Rob Rosenbaum is executive director of Columbia-based TEDCO, the quasi-government agency that invests in early-stage tech firms and helps commercialize academic research, so he is concerned about capital. TEDCO is launching privately capitalized funds to fill some of the gaps.
This matters for the whole state, not just entrepreneurs, he said.
"Almost all net new jobs come from young, growing businesses," Rosenbaum said. "Whereas mature businesses, it tends to just be a churn."
Elana Fine, managing director of the University of Maryland's Dingman Center for Entrepreneurship, said she's seen progress in the state in recent years. More incubators, more funding, more startup activity in Baltimore.
The Johns Hopkins University wants to play a bigger role in that. Officials at the Baltimore institution are working to change the dynamic that has long put the university at the top of the heap for federal research funding, but not at all competitive when it comes to licensing its discoveries.
Its licensing revenue, though on the rise in recent years, is a tenth of what Columbia University in New York earns.
A faculty committee charged with accelerating Hopkins' entrepreneurship efforts recommended in April that the university create office and lab space for startups near the Johns Hopkins Hospital, launch venture funds and build up networks of mentors to help newbies make the leap. The startup space is now in the works, said Christy Wyskiel, senior advisor to the president at Johns Hopkins University.
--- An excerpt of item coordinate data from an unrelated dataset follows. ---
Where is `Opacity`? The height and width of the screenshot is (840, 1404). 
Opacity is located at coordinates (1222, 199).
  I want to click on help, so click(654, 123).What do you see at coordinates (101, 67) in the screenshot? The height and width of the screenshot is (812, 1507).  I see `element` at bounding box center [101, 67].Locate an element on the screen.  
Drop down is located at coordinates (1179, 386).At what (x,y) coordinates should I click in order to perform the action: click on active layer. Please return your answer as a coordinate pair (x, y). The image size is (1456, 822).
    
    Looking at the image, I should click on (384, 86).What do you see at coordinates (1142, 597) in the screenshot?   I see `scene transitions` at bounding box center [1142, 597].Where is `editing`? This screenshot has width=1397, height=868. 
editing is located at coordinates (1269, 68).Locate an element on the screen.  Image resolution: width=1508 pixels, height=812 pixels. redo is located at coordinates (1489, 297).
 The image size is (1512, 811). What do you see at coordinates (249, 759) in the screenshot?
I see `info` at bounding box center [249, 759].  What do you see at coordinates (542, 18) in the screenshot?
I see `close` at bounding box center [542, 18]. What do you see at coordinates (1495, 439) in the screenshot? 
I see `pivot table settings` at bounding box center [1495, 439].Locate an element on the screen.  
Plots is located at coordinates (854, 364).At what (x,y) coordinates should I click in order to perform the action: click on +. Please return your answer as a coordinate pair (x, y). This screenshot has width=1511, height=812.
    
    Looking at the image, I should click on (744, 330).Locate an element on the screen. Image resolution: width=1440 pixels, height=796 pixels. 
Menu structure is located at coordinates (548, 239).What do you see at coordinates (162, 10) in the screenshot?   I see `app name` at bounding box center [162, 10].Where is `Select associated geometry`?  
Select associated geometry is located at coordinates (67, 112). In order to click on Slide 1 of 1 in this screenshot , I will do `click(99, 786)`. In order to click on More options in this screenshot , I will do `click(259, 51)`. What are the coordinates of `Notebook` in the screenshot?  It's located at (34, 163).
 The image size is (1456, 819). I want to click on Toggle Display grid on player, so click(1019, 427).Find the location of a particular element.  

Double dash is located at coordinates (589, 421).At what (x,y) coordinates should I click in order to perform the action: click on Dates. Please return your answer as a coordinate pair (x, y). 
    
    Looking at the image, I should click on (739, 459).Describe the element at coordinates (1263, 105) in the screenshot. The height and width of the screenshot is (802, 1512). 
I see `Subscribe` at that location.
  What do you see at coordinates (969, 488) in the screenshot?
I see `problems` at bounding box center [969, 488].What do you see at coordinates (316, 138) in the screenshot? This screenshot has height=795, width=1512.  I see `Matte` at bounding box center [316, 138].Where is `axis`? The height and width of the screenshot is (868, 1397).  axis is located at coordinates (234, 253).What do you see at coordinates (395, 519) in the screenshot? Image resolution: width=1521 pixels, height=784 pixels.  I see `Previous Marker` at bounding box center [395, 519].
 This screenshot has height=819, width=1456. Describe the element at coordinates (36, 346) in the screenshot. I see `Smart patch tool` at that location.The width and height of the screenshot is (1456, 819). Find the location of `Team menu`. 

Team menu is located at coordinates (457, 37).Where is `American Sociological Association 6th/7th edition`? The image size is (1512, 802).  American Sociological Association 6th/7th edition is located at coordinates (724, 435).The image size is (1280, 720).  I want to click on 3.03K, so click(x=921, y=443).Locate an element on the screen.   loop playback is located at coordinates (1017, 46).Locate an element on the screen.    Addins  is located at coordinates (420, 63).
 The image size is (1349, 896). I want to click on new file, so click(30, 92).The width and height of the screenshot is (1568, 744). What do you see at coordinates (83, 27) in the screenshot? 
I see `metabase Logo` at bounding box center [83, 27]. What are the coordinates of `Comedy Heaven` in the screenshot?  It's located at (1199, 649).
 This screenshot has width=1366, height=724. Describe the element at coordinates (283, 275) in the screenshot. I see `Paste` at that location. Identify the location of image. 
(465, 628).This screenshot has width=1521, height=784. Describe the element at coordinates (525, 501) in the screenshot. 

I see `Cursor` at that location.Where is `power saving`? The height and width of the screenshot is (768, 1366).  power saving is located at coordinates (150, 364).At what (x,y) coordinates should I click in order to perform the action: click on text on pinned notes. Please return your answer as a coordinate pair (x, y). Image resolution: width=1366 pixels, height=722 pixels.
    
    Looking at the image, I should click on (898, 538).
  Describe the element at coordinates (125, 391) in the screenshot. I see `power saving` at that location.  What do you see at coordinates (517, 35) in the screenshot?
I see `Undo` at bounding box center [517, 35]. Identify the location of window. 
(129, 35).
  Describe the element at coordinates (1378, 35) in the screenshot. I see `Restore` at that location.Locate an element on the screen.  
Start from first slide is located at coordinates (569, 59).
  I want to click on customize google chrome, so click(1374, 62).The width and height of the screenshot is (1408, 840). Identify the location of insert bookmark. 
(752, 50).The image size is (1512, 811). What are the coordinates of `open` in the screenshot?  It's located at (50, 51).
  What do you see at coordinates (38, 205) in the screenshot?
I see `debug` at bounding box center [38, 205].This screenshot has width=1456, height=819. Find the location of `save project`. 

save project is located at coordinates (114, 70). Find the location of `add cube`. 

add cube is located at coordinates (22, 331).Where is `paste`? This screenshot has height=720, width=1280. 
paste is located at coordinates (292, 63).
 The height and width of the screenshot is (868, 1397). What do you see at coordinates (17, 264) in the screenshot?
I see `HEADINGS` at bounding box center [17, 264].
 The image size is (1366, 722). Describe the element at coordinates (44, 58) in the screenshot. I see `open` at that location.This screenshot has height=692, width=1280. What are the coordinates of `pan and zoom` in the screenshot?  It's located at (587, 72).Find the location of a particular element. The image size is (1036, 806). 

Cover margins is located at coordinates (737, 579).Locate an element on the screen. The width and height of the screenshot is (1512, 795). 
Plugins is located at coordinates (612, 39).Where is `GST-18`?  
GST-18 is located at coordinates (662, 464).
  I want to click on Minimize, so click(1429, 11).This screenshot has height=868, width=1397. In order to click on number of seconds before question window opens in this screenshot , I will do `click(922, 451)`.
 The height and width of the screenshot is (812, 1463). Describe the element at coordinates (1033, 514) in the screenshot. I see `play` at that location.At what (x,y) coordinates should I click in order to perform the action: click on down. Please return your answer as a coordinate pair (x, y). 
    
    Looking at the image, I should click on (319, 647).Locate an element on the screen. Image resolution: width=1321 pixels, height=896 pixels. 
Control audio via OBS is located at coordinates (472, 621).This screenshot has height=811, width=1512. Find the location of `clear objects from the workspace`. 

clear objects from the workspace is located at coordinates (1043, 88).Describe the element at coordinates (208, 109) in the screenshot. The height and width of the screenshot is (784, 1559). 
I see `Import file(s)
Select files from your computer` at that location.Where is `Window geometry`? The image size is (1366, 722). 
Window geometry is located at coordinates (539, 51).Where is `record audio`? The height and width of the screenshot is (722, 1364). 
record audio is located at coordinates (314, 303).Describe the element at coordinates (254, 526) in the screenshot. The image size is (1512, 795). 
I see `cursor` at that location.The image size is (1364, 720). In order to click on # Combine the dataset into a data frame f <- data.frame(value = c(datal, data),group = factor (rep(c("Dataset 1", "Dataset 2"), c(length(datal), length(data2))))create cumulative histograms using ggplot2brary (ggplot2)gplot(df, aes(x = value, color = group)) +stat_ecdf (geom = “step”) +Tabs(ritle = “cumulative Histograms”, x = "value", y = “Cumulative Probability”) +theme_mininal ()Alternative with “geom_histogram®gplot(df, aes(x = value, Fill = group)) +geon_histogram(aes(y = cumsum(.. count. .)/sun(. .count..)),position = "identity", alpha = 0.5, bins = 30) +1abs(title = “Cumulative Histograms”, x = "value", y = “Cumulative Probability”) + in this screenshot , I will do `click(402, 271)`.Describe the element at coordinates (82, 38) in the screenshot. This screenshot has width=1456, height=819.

"Whether or not we will financially recognize some major [winner], time will tell," said Wyskiel, a former Wall Street investor. "That's usually a drug, and drugs take time to get through clinical trials. But as far as seeing increasing commercialization, increasing numbers of startups, I think we're seeing that now."
It's worth the state's time to cultivate larger businesses, the ones in a better position to acquire, said Karyl Leggio, dean of Loyola University Maryland's Sellinger School of Business. But she has no qualms about Maryland's focus on entrepreneurship.
That's just economic good sense, she said.
"Certain industries outlive their useful life," Leggio said. "When's the last time you bought a typewriter ribbon? … Being in an entrepreneurial space allows you to stay ahead of the curve."